RECORDED DATA start

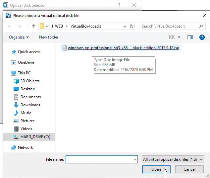
Task: Click the search magnifier icon
Action: click(201, 26)
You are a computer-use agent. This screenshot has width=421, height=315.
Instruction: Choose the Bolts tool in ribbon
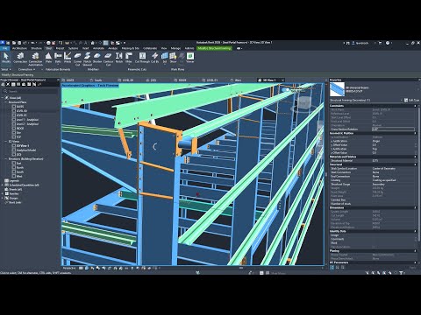[58, 58]
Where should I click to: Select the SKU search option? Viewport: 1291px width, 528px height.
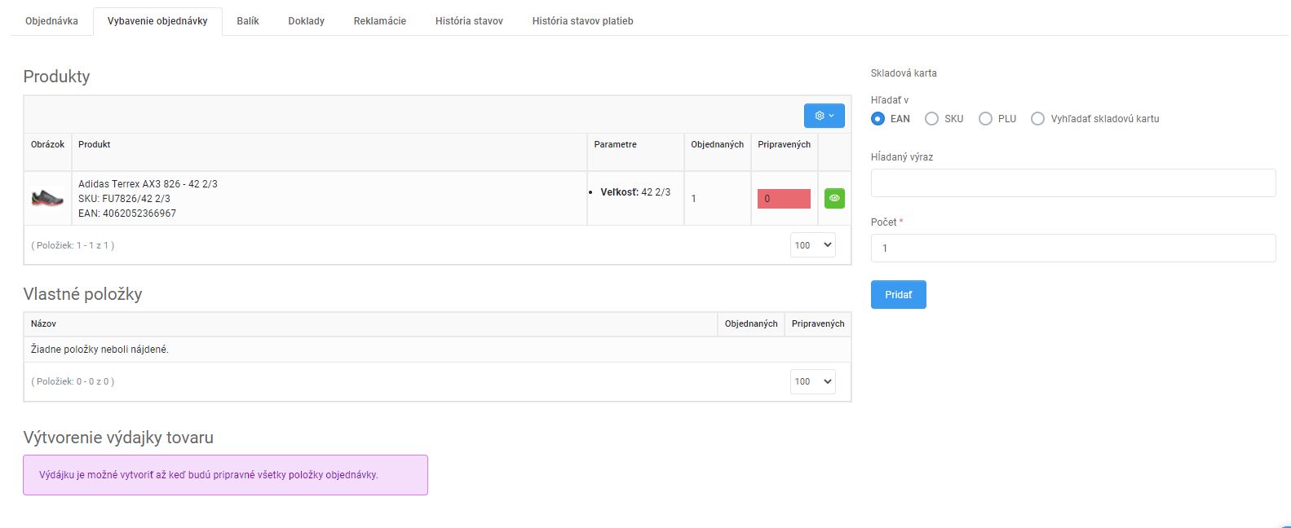tap(931, 119)
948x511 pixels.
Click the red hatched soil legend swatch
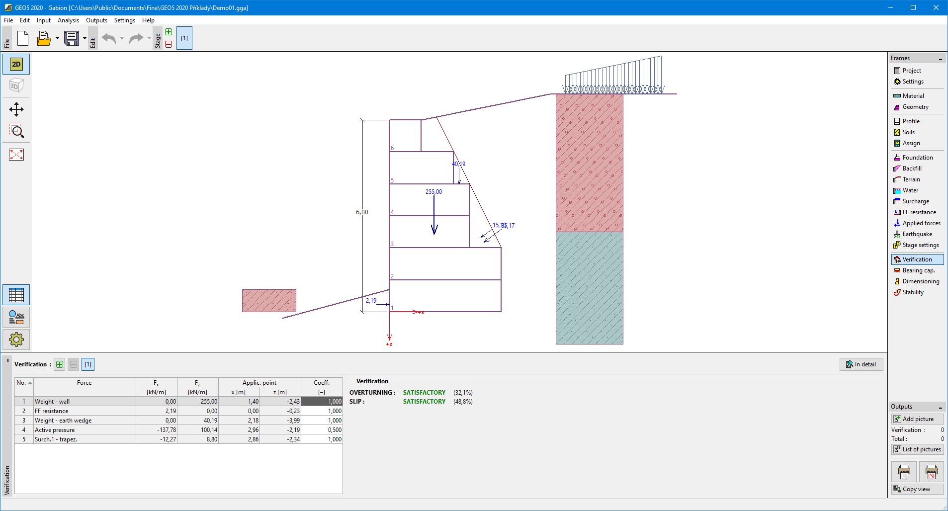point(269,301)
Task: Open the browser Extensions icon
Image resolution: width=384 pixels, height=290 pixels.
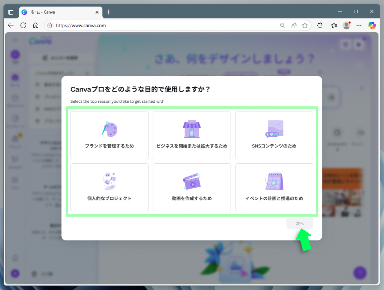Action: click(320, 25)
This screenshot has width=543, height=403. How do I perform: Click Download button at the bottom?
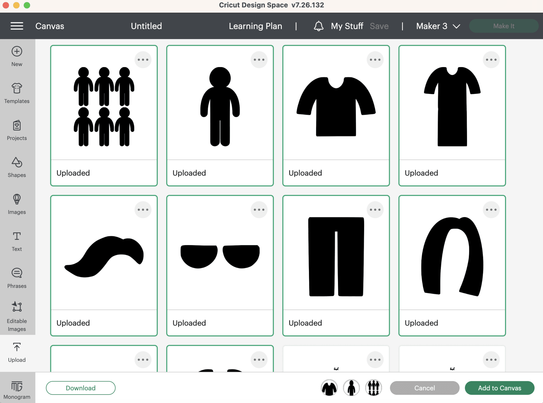[80, 388]
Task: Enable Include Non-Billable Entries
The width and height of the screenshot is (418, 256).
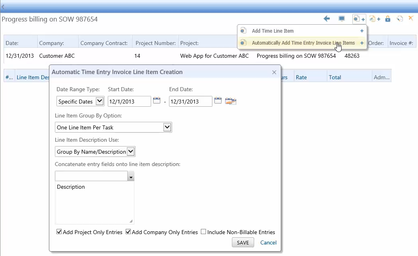Action: pos(203,231)
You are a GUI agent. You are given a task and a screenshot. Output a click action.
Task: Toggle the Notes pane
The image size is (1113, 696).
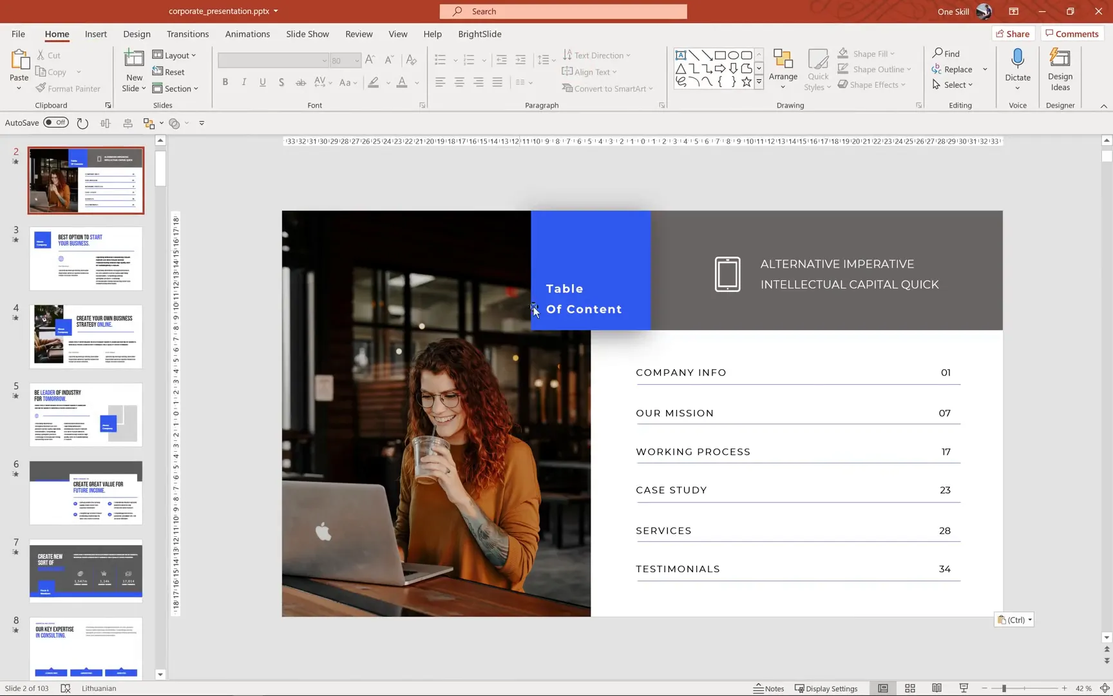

RECORDED DATA end

EXERCISE PROMPT:
Rewrite the lines from the one with "Task: Enable Include Non-Billable Entries" through the end of the records, replacing "screenshot" with "capture" and keeping everything else unchanged. Leave the pictures out of your answer.

ANSWER TO THIS TASK:
Task: Enable Include Non-Billable Entries
The width and height of the capture is (418, 256).
Action: pos(203,231)
You are a GUI agent. You are given a task and a capture. Output a click action.
Task: Toggle the Notes pane
The image size is (1113, 696).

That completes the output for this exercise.